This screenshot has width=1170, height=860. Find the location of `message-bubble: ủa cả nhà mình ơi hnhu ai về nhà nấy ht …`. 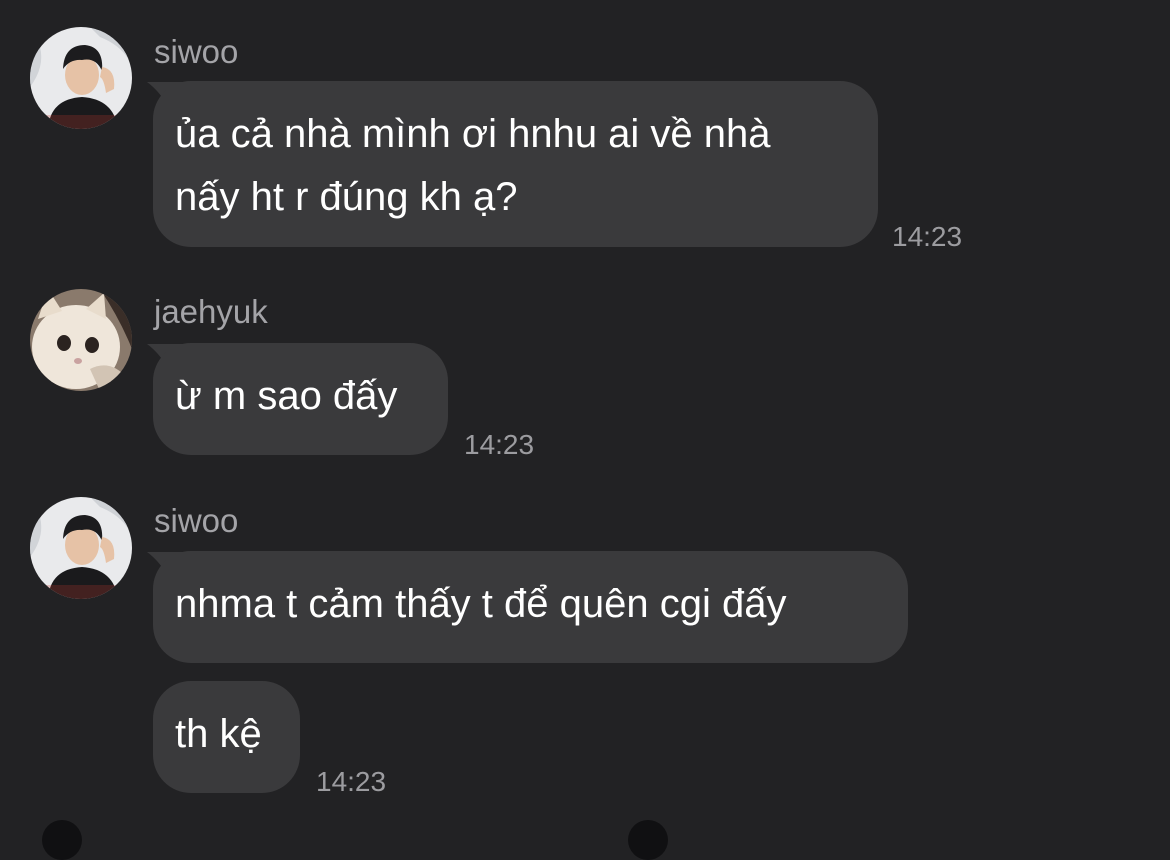

message-bubble: ủa cả nhà mình ơi hnhu ai về nhà nấy ht … is located at coordinates (516, 164).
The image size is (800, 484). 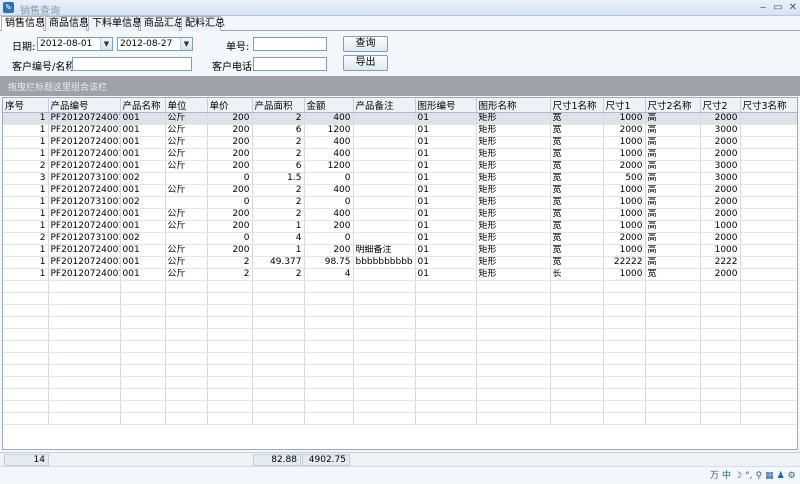 What do you see at coordinates (673, 106) in the screenshot?
I see `column-header: 尺寸2名称` at bounding box center [673, 106].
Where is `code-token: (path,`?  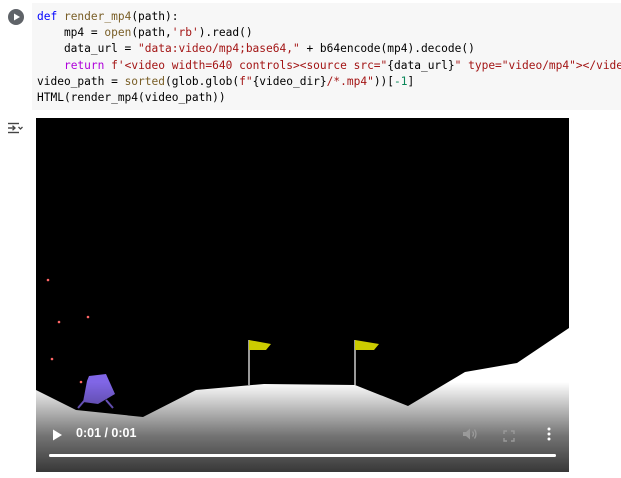 code-token: (path, is located at coordinates (152, 33).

◆ ◆ ◆ ◆ ◆ ◆ ◆

Can you reproduce the rows word for word, from the start of the rows through the line containing "coordinates (516, 164).", leaving the pictures out?

ANSWER SECTION ▸
This screenshot has width=1170, height=860. Find the location of `message-bubble: ủa cả nhà mình ơi hnhu ai về nhà nấy ht …`. 

message-bubble: ủa cả nhà mình ơi hnhu ai về nhà nấy ht … is located at coordinates (516, 164).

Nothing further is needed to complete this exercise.